State and Local Director, Rich André, moderated a discussion during the final day’s morning plenary session. The discussion, titled “Build Resilience with Inclusion,” featured Kit Taintor (World Education Services) and Krystal Reyes (City of Tulsa, Oklahoma), who discussed how their communities have approached creating robust financial empowerment alongside economic opportunity and inclusion for immigrants to advance shared prosperity for all, as well as embracing increased migration, especially in cities in need of population growth.

As attendees returned home to continue their efforts to welcome newcomers, especially amidst an election year where immigration has taken center stage, they can look forward to May 2025 when next year’s Welcoming Interactive will take place in Detroit, Michigan, hosted in partnership with Global Detroit and the City of Detroit Mayor’s Office of Immigrant Affairs.
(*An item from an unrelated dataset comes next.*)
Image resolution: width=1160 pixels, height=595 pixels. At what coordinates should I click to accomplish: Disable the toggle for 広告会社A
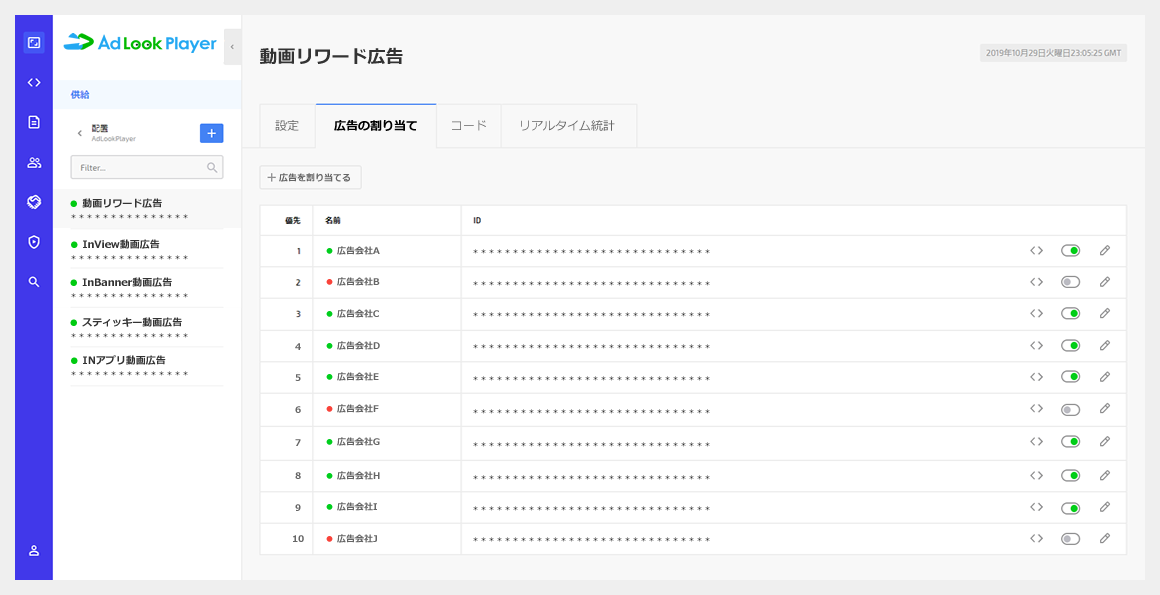(1072, 250)
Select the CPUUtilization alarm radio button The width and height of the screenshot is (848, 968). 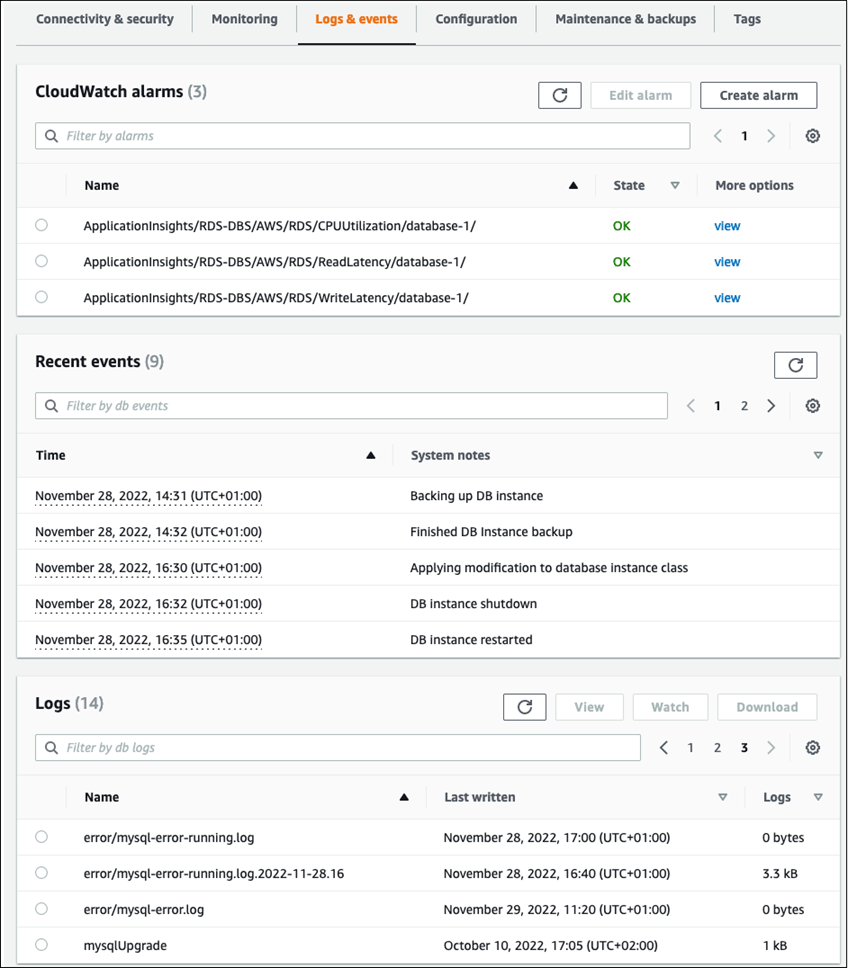41,225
Regardless of the lack of federal funding, federal inaction, and anti-immigrant policies that surface, one thing is certain: Localities continue to lead and prioritize welcoming work. They have demonstrated their commitment time and time again to making their communities more welcoming for all residents and continue to bring to the forefront innovative ideas that help strengthen and revitalize neighborhoods, states, and the nation as a whole. A nation—as the timeless saying reminds us—that was founded by immigrants.